List each line of the data in which the string "will" appears.
•••
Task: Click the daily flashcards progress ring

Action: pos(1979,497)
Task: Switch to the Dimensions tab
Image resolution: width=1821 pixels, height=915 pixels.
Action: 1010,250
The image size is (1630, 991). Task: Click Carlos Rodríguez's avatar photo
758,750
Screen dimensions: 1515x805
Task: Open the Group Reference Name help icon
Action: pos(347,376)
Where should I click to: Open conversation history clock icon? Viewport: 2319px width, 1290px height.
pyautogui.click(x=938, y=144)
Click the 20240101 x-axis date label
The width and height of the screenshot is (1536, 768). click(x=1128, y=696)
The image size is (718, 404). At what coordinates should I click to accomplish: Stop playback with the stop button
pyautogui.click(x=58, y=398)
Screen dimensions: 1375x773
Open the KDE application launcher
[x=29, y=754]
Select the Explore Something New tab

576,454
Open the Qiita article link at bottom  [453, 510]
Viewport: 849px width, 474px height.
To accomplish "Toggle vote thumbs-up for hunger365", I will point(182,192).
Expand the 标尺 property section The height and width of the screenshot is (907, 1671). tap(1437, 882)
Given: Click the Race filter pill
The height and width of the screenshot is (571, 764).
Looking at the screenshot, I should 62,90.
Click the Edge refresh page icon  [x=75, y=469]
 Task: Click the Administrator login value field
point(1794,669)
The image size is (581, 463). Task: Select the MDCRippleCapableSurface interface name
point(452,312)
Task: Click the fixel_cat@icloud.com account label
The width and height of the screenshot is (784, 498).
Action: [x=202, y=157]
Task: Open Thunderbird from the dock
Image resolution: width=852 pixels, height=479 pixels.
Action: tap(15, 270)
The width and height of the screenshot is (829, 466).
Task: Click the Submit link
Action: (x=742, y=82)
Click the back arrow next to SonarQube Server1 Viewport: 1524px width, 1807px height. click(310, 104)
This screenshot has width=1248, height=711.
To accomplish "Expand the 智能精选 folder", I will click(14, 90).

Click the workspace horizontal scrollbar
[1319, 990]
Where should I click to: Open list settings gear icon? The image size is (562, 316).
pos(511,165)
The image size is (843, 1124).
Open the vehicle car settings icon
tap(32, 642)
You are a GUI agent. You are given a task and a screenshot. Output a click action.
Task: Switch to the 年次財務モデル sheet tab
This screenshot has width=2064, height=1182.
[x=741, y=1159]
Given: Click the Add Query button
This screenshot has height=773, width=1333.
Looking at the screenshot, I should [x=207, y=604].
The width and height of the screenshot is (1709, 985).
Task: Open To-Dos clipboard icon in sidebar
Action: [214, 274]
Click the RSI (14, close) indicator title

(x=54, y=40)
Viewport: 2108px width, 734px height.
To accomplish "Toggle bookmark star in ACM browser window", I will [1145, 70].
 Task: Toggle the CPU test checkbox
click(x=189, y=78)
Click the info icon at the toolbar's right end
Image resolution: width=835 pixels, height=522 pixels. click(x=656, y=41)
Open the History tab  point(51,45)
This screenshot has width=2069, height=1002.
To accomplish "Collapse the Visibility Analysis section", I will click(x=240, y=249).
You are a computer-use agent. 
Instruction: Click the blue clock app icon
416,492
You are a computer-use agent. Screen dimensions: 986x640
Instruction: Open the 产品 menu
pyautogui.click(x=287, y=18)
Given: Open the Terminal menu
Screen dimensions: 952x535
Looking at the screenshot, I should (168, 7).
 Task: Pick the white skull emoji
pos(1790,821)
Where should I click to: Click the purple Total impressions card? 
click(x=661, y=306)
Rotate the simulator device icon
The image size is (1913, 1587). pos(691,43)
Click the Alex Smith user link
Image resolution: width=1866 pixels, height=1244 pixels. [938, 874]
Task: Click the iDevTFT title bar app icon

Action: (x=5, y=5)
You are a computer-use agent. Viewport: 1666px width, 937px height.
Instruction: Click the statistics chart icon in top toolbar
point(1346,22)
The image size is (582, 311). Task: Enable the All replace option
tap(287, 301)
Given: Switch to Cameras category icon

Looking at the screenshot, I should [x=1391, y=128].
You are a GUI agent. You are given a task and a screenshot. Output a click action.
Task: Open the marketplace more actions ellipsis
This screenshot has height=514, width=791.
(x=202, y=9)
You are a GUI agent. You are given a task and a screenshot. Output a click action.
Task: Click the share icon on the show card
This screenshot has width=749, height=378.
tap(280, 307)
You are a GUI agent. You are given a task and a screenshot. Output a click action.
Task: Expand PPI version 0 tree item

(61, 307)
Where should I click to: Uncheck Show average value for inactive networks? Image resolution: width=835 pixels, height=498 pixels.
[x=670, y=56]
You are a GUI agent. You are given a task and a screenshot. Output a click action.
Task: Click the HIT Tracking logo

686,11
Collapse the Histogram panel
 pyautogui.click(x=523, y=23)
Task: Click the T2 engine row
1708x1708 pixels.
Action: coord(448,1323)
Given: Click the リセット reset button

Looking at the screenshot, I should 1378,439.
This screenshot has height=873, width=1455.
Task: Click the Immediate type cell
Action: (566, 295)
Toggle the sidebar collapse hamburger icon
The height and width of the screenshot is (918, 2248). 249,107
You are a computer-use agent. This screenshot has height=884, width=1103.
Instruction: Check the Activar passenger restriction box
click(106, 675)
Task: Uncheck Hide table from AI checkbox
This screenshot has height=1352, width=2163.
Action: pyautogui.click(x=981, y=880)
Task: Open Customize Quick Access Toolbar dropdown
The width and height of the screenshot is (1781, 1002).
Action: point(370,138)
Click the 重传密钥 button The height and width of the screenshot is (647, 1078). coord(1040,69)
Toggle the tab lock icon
•••
-- Written reply --
To accomplish "Toggle vote thumbs-up for hunger365", I will point(182,192).
To accomplish "Expand the 智能精选 folder", I will click(14, 90).
To accomplish "Toggle bookmark star in ACM browser window", I will [1145, 70].
To accomplish "Collapse the Visibility Analysis section", I will click(x=240, y=249).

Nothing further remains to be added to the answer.